Чем больше я об этом думала, тем крепче становилась моя уверенность, что все это «утка». Не исключено, что под конец тетка повредилась рассудком, и сокровище на поверку окажется ее заветной мечтой. Даже если, против ожиданий, двадцать с лишним лет назад, когда мы уехали в Америку, в Сиене и оставалось что-то ценное, где гарантии, что оно до сих пор там? Учитывая плотность населения в Европе и изобретательность человечества в целом, я очень удивлюсь, если в центре лабиринта все же окажется кусочек сыра, когда — и если — я туда доберусь.
Единственное, что поддерживало меня в бессонном полете, — мысль, что с каждой крошечной порцией спиртного, предложенной улыбающимися стюардессами, я уношусь подальше от Дженис. Сестрица, наверное, бегает сейчас по дому, пританцовывая от счастья, и смеется над моей незадачливостью. Слава Богу, она и понятия не имеет, что я лечу в Италию, потому что бедная старуха послала меня охотиться за золотым гусем. Если поездка, как всегда, закончится ничем, лучше, чтобы никто не плясал от радости.

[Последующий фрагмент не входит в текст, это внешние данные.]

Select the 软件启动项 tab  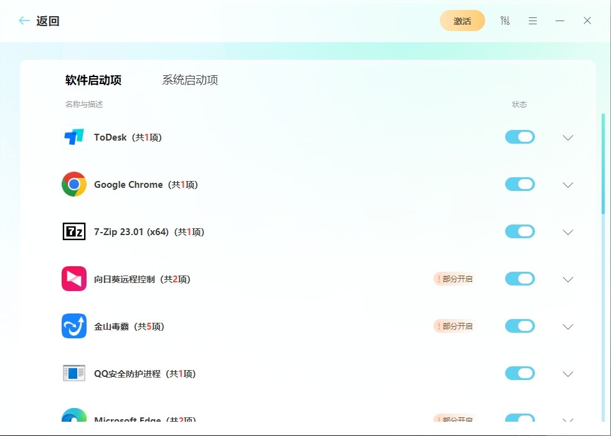[x=93, y=80]
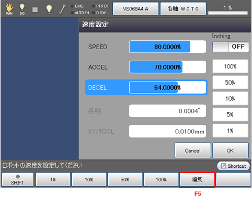Select the DECEL 64% slider row

click(x=146, y=87)
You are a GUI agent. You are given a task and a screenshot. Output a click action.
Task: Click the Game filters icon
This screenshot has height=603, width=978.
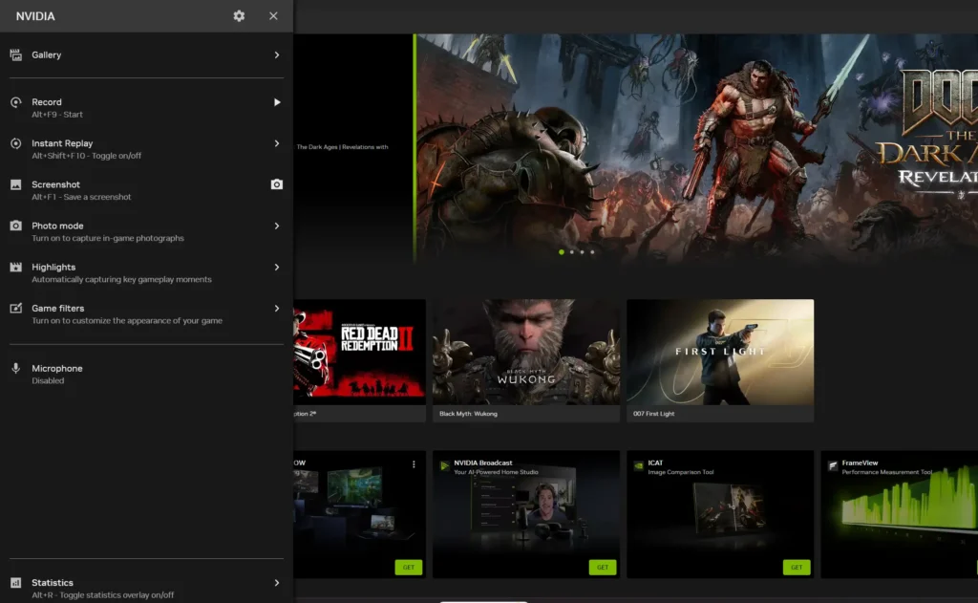[x=15, y=309]
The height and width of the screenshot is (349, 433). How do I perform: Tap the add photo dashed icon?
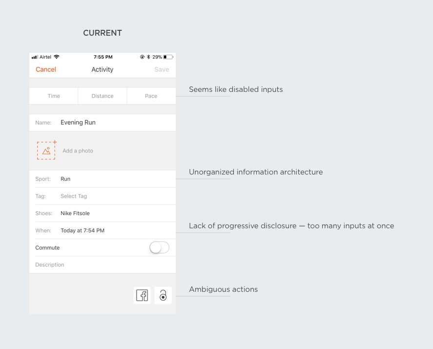tap(46, 151)
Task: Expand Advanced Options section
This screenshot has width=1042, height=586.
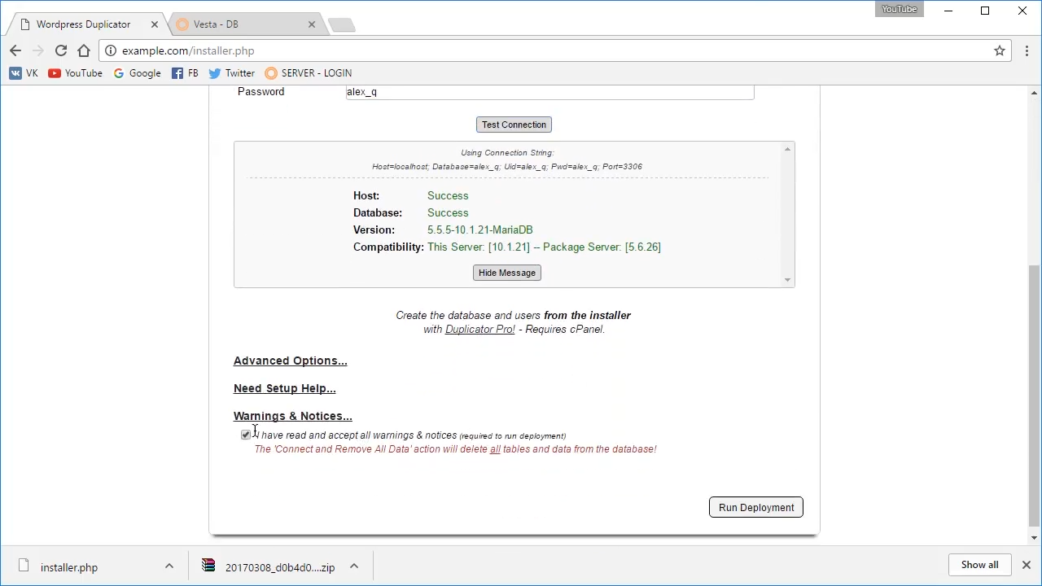Action: click(290, 361)
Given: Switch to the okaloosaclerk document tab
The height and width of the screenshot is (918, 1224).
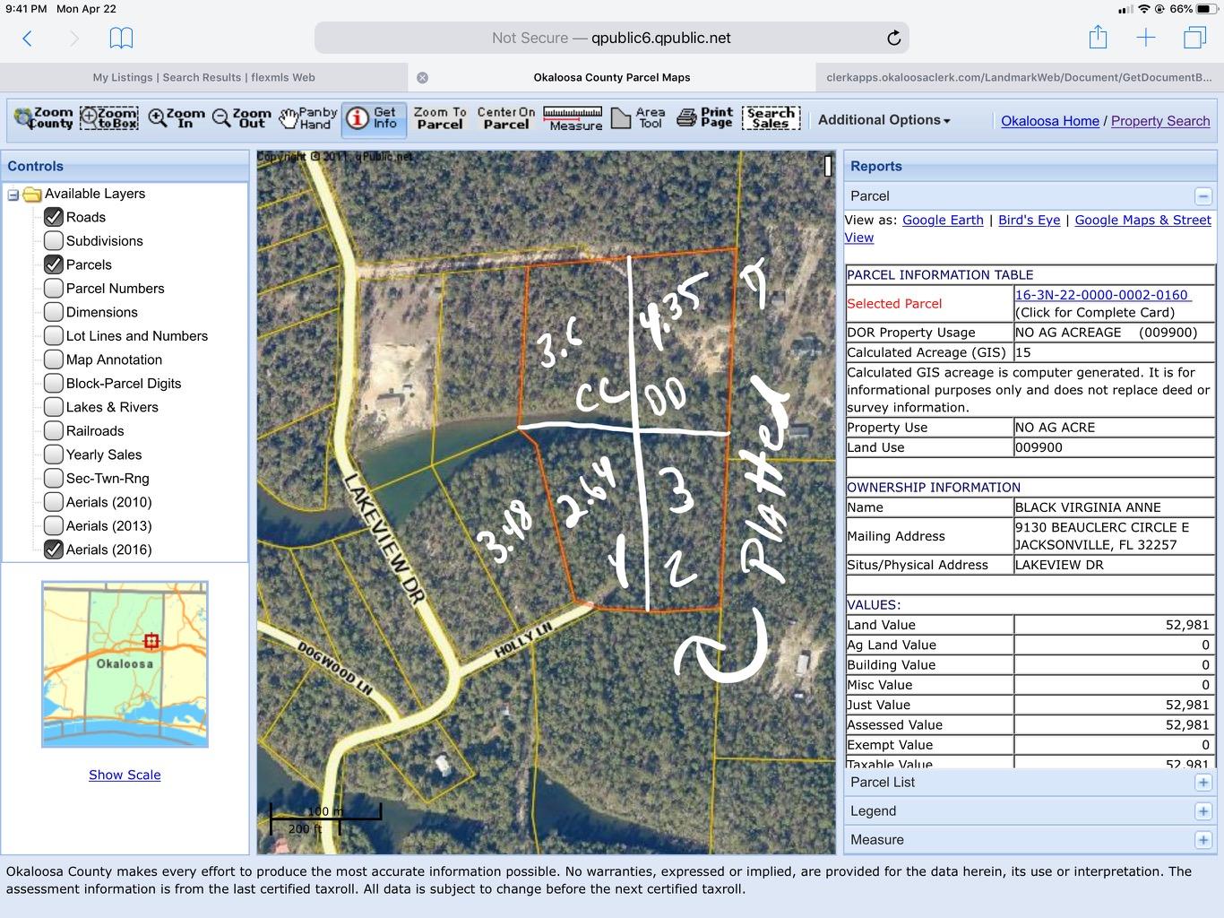Looking at the screenshot, I should pos(1019,77).
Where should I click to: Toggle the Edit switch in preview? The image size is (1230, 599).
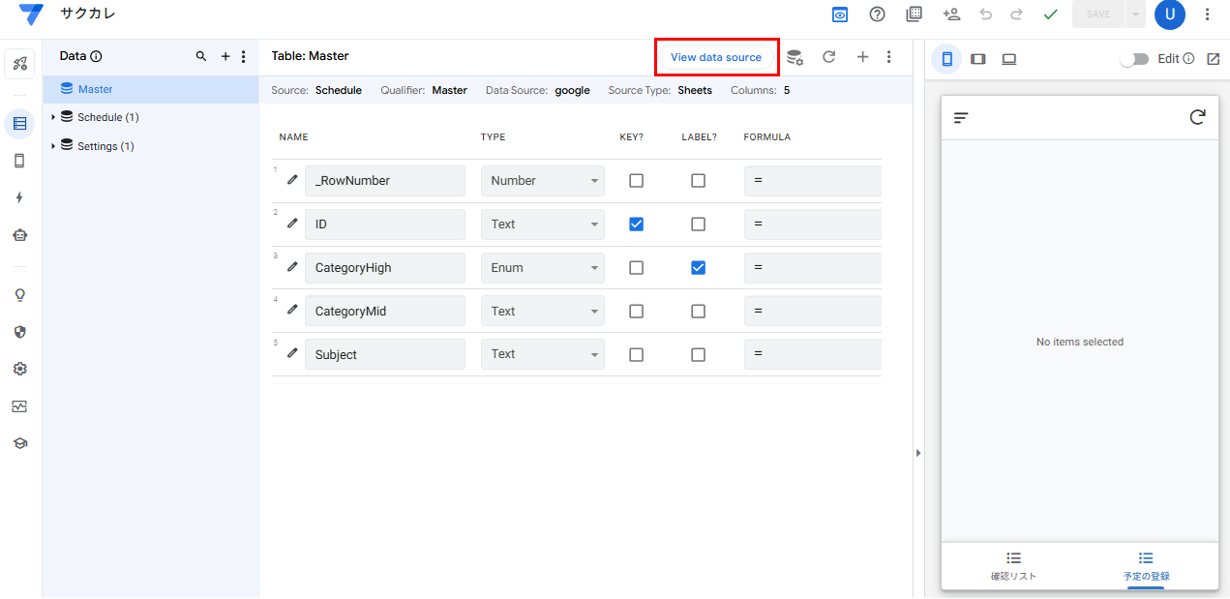pos(1133,59)
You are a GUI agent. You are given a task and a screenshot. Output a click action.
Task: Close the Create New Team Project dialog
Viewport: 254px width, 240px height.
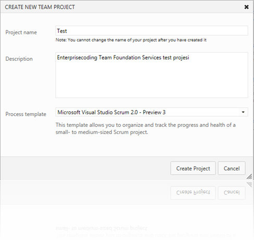tap(246, 7)
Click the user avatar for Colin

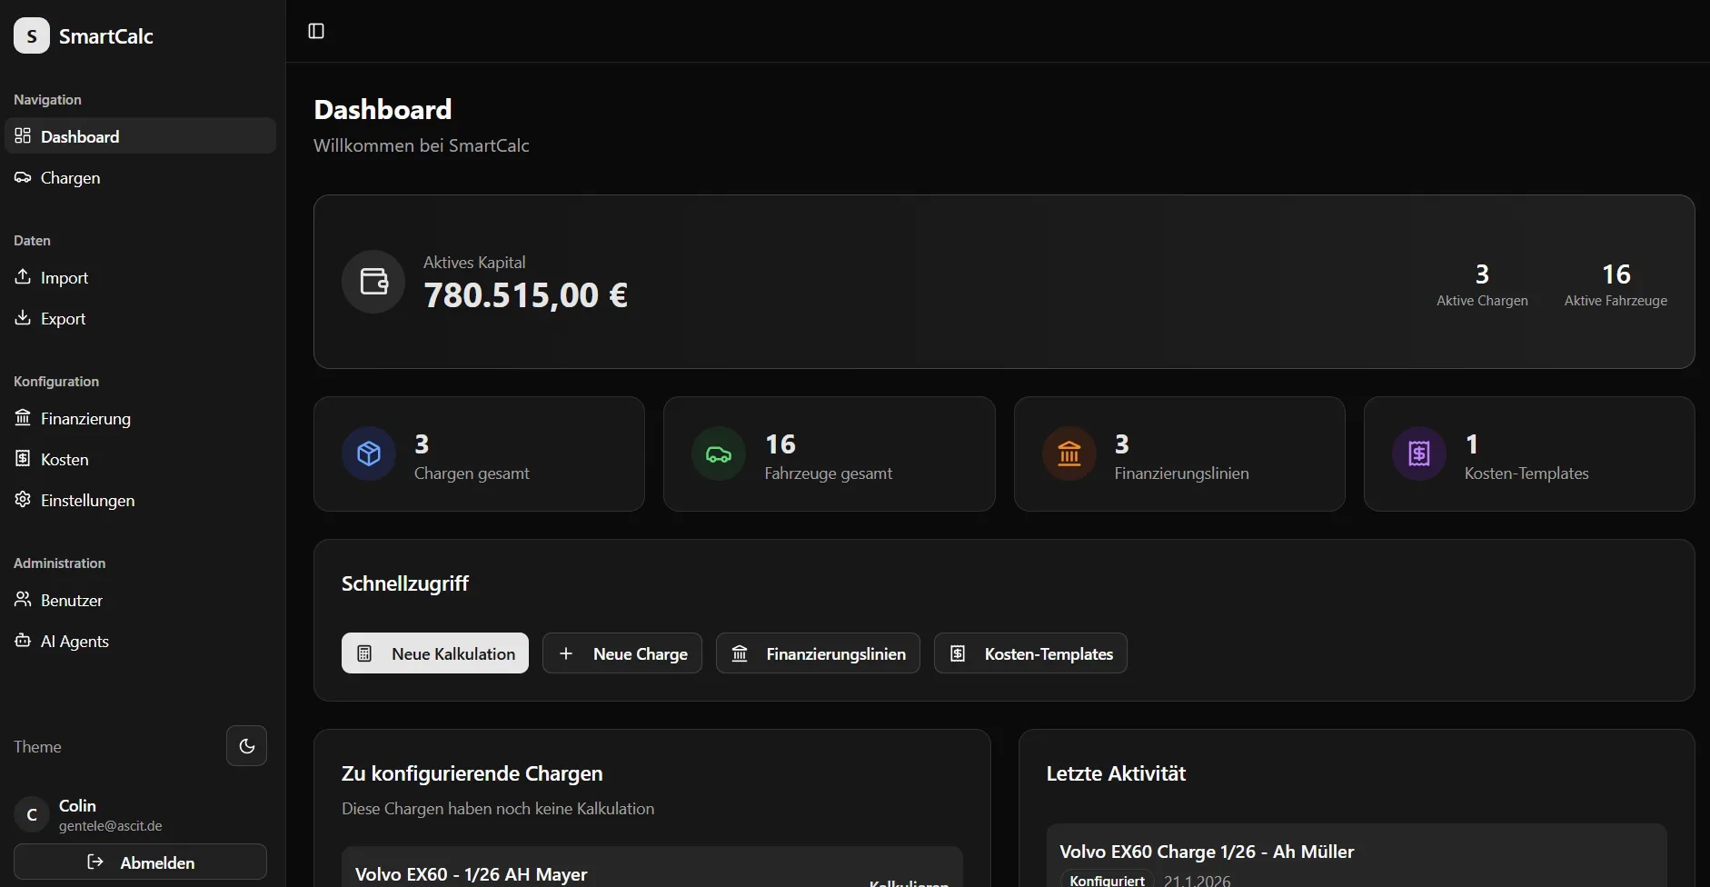(32, 815)
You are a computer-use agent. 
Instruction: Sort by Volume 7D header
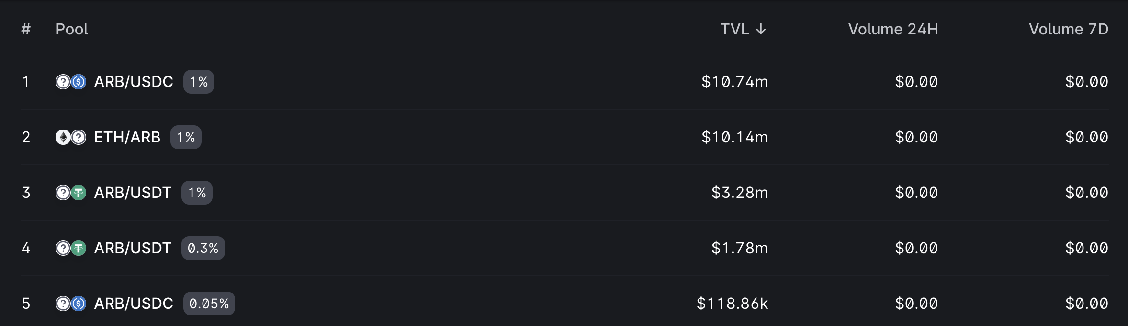coord(1068,29)
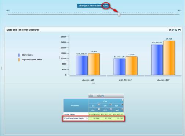The width and height of the screenshot is (185, 136).
Task: Click formula icon beside Expected Store Sales
Action: coord(87,118)
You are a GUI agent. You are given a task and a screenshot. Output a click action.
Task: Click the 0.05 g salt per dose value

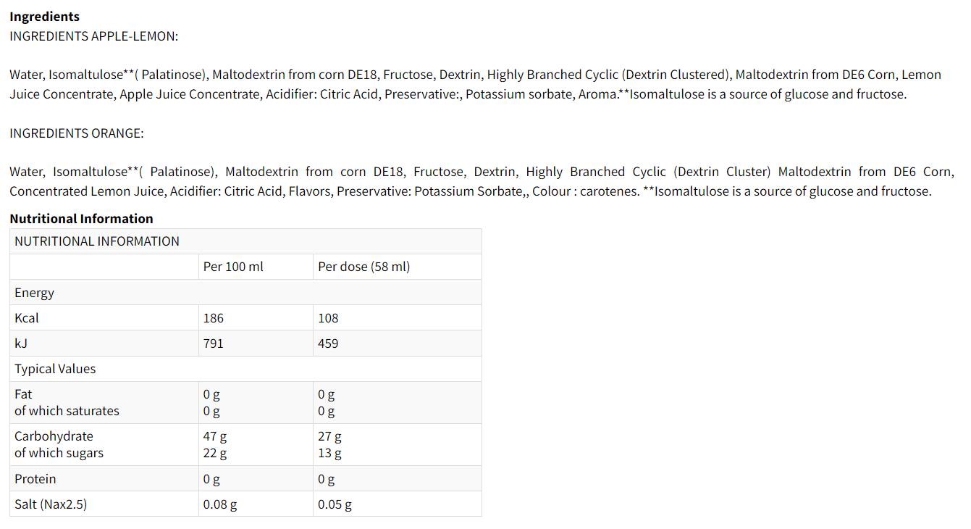(335, 504)
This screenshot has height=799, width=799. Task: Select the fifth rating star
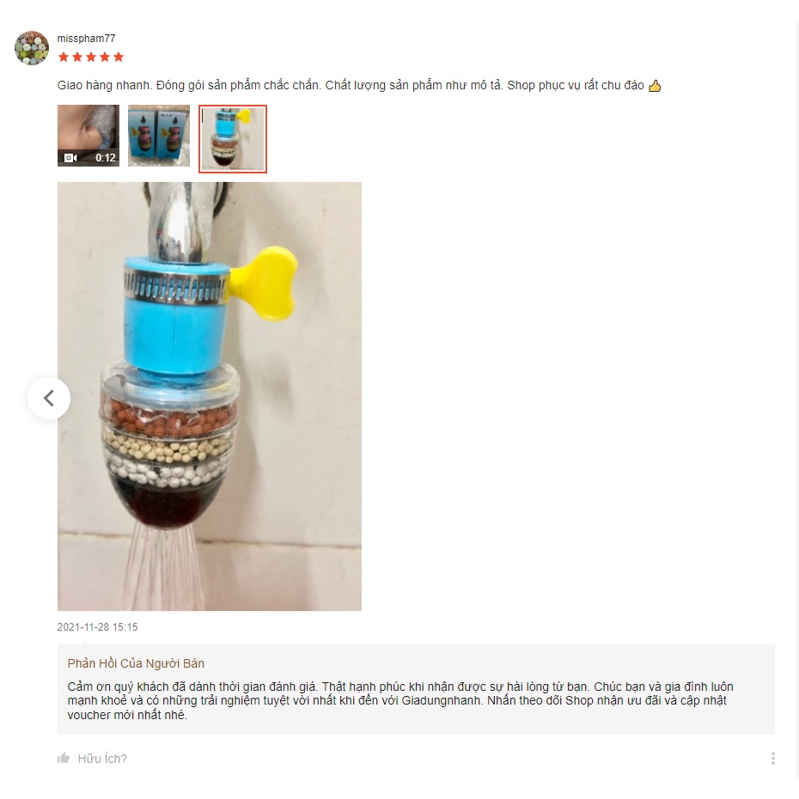pyautogui.click(x=119, y=57)
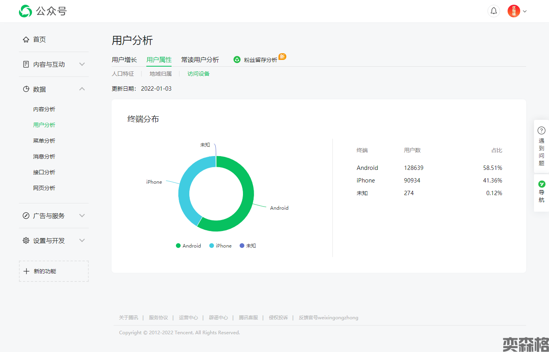Toggle the Android legend item in chart
The width and height of the screenshot is (549, 352).
(x=189, y=246)
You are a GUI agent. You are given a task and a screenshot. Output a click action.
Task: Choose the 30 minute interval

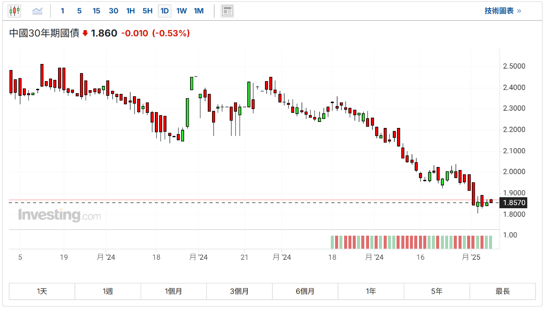click(x=114, y=11)
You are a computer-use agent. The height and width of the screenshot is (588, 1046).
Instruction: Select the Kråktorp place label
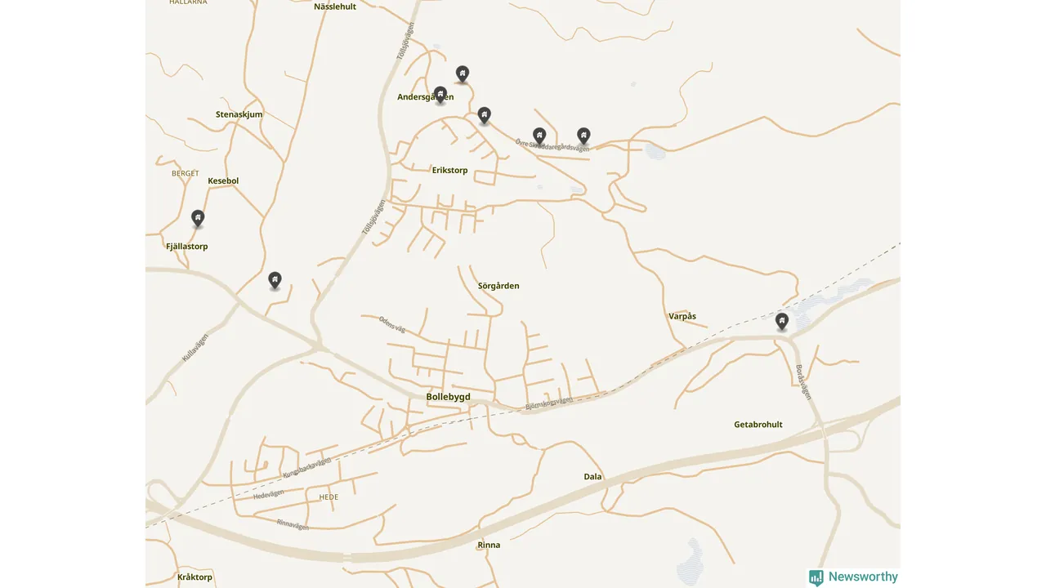pyautogui.click(x=194, y=577)
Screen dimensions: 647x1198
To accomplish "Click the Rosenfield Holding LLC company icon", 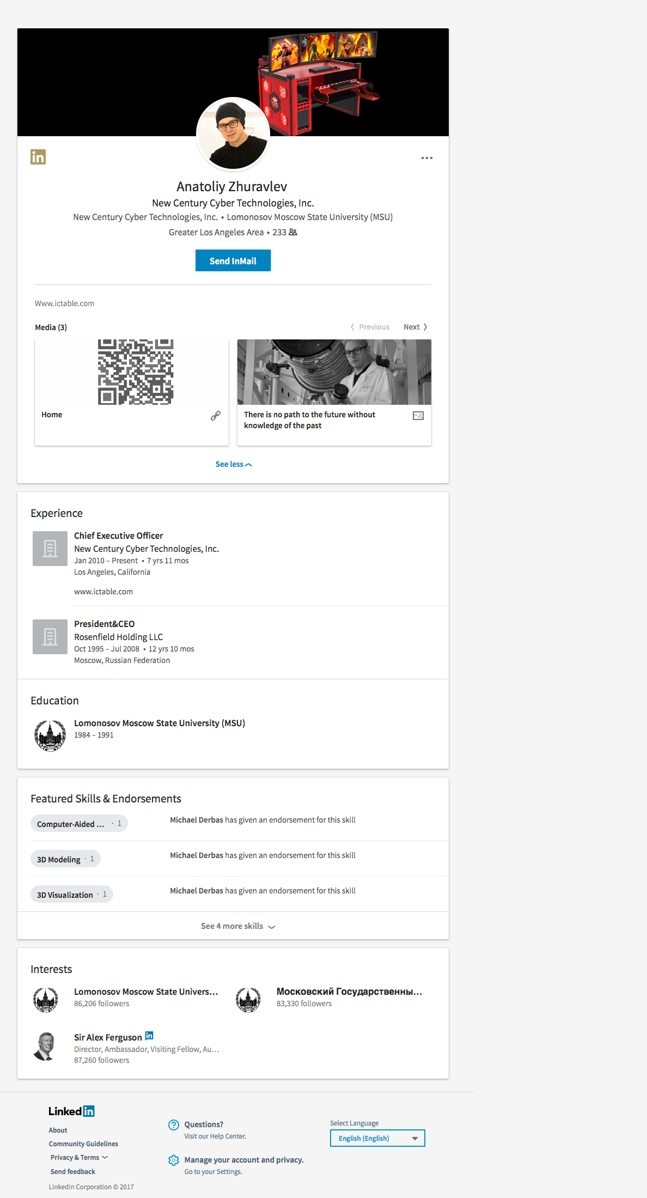I will pyautogui.click(x=50, y=636).
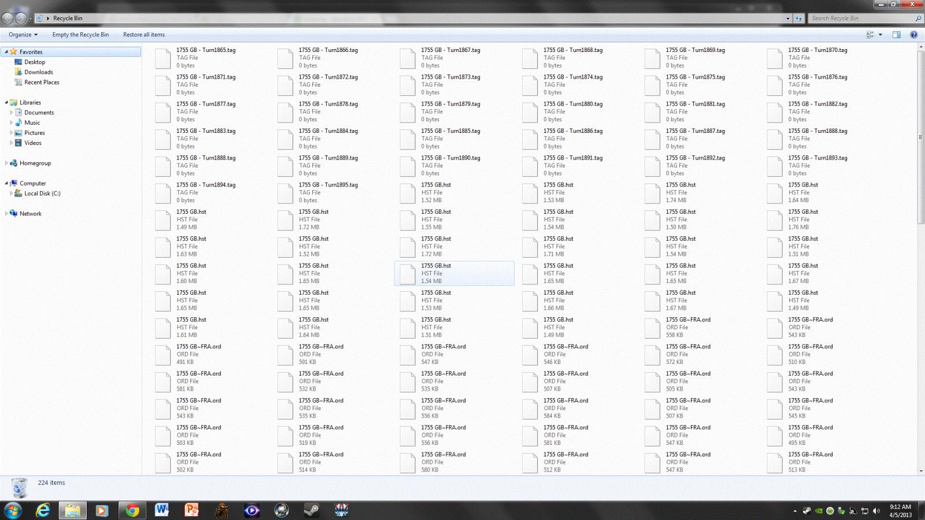Select Downloads in Favorites
The width and height of the screenshot is (925, 520).
tap(38, 72)
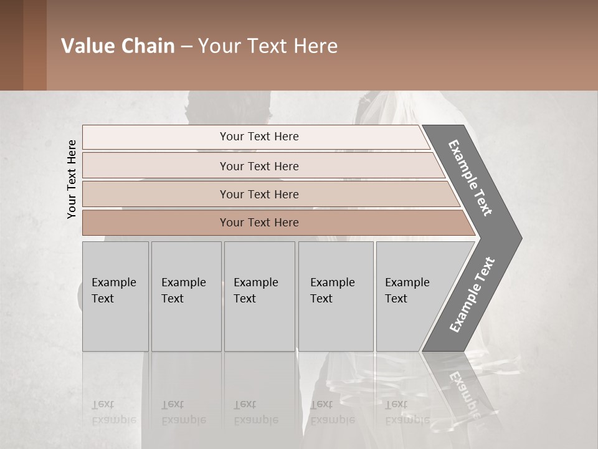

Мы приземлились во Франкфурте при освещении, отдаленно напоминающем солнечный свет. Я вышла из самолета, шаркая шлепанцами, с набрякшими веками и застрявшим в горле куском яблочного штруделя. До самолета во Флоренцию оставалось больше двух часов. В зале ожидания я улеглась поперек трех сидений и закрыла глаза, подложив под голову сумку-макраме и от усталости махнув рукой на остальное.
Уже проваливаясь в сон, я почувствовала, что меня гладят по руке выше локтя.
— Ай-ай, — послышался голос, в котором смешивались кофе и табачный дым. — Mi scusi!
Я открыла глаза. Сидевшая рядом женщина торопливо стряхивала крошки с моего рукава. Пока я дремала, зал заполнился людьми, и на меня поглядывали как на бездомную — с брезгливым сочувствием.
— Не беспокойтесь, — сказала я, садясь. — Я все равно выгляжу как черт-те что.
— Возьмите. — Она протянула мне половинку своего круассана, видимо, в качестве компенсации. — Вы, должно быть, голодны.